A burst of acquisitions and mergers occurred in the 80s and 90s that have changed the face of advertising. WPP Group plc, a new company in 1985, created one of the largest advertising forces in the world in just a few short years. Omnicom was born from the merger of three of the largest American firms in 1986. Interpublic and Publicis, older companies, followed the acquisition trend in short order. Acquisitions included not only advertising agencies, but also media buying companies, marketing consultancies, public relations agencies, branding agencies and the other types of companies that make up the industry. Today, WPP, Omnicom, Interpublic, Havas and Publicis are the “Big Five” of advertising. Together, they have a significant global market share. A handful of second tier companies, such as Grey Global in New York, Dentsu in Japan, along with several smaller firms with regional or local reach and clientele, control most of the remaining market.

Global conglomerates and regional agencies each enjoy distinct advantages in the advertising industry. For regional advertisers that have modest budgets and/or specific concerns driven by local market conditions, smaller agencies fill an important niche. However, the needs of major corporations, such as Coca-Cola, McDonald’s and Procter & Gamble, which rely on hefty advertising expenditures to develop and enhance brand value, both nationwide and internationally, are best served by larger advertising companies. These global advertising agency conglomerates are better equipped to create effective advertising campaigns across broad consumer segments.

2. Media Consolidation and Globalization

Large entertainment and media companies commonly use two strategies for long-term growth. Companies that control massive distribution systems often want to control more content. These include cable and satellite television firms, as well as Internet access providers. Likewise, companies that control large amounts of content often want to control more distribution. Such firms include those in film production, television production and publishing. In the long haul, the greatest profits in the global entertainment and media industries may come from distribution. Nonetheless, distribution companies may have good reason to diversify into content.

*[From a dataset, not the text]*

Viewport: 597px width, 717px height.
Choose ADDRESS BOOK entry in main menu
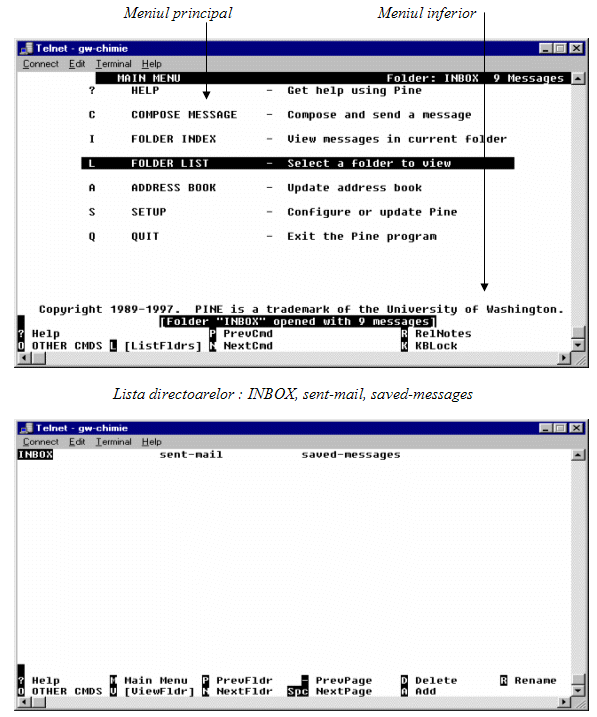(x=173, y=187)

The media industry has seen a growing number of massive mergers in recent years, including those between Time Warner and America Online, CBS and Viacom and AMFM and Clear Channel Communications. Comcast’s attempt to acquire Walt Disney was a continuation of this trend, but in the end it decided to forgo that effort. Clearly, Comcast thought at one time that it would benefit from controlling more content, and it was willing to invest in the neighborhood of $50 billion to prove it.

Recently, many companies, especially Viacom, have been picking up cable channels, not only because cable has proven to be profitable, but also because these channels give companies like Viacom additional leverage with advertisers when combined with their existing ownership of broadcast networks. In fact, 20 of the top 25 cable channels are owned by five media companies that also own networks, including Viacom, Disney, Newscorp, NBC Universal (part of GE) and Time Warner. Although a media company’s ownership of both cable and broadcast channels is clearly to its benefit, this ownership strategy may also offer advertisers an advantage as well. By aligning with these companies, advertisers can often secure cheaper package deals, in which their commercials air on both broadcast and cable networks for a single price.